Wie stellt man sein «Kennzahlen-Cockpit» zusammen und wie erkennt man, wo sich etwas zusammenbraut? Wichtig sei, sich im Vorfeld die richtigen Fragen bei der Auswahl der Kennzahlen zu stellen, meint Eric Bürki, Projektleiter Betriebliches Gesundheitsmanagement bei der Gesundheitsförderung Schweiz. «Basierend auf dem Selbstassessment, dem Assessment-Bericht und den Mitarbeiterbefragungen weiss man ja, wo die neuralgischen Zonen im Unternehmen liegen und welche Entwicklungen man im Auge behalten muss.»

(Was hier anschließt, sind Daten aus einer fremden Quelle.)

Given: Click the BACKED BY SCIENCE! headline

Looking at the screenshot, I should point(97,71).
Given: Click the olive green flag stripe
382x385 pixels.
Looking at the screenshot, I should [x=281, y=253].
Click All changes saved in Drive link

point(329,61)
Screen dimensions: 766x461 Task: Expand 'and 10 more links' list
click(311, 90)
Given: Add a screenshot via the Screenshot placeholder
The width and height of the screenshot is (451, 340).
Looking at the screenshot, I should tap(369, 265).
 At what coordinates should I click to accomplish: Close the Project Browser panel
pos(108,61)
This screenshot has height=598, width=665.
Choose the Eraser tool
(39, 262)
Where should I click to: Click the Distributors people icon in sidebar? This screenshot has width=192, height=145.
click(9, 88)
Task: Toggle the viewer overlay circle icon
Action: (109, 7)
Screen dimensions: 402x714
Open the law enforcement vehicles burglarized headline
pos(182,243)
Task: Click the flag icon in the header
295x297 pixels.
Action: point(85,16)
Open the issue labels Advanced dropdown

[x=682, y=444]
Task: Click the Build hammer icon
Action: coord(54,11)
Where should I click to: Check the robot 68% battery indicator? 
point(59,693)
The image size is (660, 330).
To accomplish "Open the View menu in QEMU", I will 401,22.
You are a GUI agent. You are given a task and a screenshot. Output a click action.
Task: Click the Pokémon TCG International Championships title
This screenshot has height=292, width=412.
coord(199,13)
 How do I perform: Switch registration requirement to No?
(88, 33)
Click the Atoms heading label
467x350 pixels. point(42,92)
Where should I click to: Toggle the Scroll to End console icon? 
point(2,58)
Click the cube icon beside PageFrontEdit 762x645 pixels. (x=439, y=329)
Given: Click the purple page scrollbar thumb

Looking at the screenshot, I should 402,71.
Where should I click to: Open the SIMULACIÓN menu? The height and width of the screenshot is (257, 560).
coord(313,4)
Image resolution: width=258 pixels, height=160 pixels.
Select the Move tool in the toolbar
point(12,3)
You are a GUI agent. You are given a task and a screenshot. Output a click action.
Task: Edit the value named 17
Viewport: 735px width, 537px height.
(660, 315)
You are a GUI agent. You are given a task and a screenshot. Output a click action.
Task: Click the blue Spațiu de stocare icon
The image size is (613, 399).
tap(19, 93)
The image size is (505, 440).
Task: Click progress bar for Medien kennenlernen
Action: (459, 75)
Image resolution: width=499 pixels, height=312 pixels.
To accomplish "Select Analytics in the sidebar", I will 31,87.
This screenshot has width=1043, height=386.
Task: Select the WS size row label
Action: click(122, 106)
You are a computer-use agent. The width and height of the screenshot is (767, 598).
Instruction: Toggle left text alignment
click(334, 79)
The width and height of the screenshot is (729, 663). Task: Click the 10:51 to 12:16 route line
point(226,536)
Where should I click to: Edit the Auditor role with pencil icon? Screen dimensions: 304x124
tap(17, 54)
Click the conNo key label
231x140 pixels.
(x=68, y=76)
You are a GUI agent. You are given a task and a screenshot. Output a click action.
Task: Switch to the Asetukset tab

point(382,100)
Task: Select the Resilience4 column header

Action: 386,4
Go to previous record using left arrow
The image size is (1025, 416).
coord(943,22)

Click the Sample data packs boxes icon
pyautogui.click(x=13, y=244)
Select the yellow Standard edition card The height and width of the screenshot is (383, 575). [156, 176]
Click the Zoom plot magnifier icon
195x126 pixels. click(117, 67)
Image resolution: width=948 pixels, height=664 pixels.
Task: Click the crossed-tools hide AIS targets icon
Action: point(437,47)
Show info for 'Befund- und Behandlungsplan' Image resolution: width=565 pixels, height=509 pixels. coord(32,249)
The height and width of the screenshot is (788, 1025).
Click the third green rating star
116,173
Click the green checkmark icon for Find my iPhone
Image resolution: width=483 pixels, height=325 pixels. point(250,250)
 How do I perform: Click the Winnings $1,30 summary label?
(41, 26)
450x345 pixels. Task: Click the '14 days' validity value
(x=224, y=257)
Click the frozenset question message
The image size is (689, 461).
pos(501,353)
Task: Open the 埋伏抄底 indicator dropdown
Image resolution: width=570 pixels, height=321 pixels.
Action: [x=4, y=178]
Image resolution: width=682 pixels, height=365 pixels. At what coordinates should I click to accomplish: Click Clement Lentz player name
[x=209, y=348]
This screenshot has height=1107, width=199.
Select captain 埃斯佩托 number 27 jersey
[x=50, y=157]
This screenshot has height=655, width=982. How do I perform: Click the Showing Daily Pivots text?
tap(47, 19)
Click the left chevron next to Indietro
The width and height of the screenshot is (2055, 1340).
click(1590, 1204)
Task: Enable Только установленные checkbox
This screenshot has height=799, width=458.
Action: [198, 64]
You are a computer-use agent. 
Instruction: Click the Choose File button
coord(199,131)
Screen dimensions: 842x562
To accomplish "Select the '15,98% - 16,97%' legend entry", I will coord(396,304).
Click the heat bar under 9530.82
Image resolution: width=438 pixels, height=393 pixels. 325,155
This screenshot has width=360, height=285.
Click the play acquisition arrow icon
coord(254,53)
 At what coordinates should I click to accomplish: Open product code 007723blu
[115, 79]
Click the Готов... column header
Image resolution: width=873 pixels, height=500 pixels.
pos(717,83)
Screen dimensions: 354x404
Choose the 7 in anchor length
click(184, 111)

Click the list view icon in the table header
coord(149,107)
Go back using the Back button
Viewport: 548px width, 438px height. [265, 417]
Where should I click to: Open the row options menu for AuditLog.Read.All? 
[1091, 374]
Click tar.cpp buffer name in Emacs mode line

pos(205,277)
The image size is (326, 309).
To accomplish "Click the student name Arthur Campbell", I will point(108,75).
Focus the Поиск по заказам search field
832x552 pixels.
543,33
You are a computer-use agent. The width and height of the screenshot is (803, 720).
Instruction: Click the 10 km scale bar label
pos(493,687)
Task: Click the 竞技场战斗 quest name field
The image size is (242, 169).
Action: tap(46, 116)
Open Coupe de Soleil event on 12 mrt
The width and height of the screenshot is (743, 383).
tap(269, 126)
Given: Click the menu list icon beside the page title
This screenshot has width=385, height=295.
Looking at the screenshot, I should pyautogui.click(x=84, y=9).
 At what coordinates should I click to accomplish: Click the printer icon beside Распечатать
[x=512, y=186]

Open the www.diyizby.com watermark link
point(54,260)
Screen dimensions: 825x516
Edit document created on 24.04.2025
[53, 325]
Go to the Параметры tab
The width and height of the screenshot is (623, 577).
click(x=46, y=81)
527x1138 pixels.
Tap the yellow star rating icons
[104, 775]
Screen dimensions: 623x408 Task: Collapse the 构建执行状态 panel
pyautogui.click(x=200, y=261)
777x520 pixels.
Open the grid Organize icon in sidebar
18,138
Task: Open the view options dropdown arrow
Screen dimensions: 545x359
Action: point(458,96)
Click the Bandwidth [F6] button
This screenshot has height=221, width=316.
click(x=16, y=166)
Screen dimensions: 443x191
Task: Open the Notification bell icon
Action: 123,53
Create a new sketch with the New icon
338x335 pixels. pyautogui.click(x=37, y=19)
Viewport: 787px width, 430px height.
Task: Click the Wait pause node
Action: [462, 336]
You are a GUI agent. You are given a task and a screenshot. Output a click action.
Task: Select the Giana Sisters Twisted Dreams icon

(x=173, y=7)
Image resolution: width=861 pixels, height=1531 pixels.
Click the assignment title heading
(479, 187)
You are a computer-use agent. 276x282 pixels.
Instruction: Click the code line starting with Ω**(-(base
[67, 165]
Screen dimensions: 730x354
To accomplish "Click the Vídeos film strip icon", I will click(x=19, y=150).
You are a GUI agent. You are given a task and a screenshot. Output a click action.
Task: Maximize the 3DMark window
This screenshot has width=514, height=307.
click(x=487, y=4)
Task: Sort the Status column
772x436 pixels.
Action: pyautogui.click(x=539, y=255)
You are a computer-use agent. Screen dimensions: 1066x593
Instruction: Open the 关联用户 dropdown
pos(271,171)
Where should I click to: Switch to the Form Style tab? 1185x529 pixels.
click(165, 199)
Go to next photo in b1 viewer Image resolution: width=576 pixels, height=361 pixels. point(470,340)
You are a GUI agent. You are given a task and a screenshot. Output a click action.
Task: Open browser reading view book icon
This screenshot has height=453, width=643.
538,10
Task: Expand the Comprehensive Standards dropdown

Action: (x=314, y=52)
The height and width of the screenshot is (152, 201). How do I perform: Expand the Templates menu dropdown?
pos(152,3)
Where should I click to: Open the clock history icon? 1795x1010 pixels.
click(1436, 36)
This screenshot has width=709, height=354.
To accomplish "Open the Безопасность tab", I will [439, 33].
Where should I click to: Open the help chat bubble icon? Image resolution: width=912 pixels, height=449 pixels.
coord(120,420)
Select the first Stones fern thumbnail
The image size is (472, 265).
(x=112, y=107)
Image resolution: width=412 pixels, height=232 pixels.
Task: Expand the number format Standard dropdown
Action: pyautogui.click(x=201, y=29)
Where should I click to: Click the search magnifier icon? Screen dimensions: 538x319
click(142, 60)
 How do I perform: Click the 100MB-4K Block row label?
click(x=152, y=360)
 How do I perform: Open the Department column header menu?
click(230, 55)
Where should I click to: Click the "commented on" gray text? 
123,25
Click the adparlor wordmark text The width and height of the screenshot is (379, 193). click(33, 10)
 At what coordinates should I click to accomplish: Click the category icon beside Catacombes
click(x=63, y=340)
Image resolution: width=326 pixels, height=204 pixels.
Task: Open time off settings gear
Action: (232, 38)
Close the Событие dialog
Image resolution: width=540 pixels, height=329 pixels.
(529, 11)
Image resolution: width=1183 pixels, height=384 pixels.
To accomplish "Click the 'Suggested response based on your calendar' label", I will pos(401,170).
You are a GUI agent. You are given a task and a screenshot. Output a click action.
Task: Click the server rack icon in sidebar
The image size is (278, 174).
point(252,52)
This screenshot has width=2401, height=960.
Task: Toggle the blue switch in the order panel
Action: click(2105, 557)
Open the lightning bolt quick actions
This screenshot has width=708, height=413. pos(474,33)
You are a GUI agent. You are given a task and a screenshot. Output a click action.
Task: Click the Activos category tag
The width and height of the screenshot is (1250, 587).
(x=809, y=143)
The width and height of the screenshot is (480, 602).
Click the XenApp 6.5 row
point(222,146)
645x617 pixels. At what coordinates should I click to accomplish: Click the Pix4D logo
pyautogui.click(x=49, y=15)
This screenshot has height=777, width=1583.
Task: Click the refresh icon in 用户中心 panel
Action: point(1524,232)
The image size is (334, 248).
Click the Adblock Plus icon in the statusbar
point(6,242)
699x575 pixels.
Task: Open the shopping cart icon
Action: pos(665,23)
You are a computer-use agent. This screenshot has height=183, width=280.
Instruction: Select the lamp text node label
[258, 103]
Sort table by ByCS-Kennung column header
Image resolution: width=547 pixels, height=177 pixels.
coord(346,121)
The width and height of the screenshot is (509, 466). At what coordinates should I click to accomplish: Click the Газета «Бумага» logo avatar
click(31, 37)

Frühwarnungen ergäben sich vor allem aus dem direkten Kontakt mit Mitarbeitenden. So liessen sich weiche Faktoren zur Gesundheit über schriftliche Befragungen, Interviews oder in Gesundheitszirkeln erfassen, erläutert Bürki. Dabei sei die Arbeitszufriedenheit ein zuverlässiger Frühindikator für später auftretende Gesundheitsrisiken. Diese Erkenntnisse bestätigt auch Monica Basler, Assessorin bei der Gesundheitsförderung Schweiz und ergänzt: «Speziell bei grossen Veränderungsprojekten gilt es, vorgängig die BGM-Brille aufzusetzen und sich folgende Fragen zu stellen: Sind genügend Ressourcen vorhanden? Was sind die Chancen und Gefahren im Hinblick auf die gesundheitliche Auswirkungen der Mitarbeitenden?» Damit liessen sich frühzeitig potenzielle Überlastungssituationen erkennen und vermeiden. Das habe direkte Auswirkungen auf das Absenzenmanagement.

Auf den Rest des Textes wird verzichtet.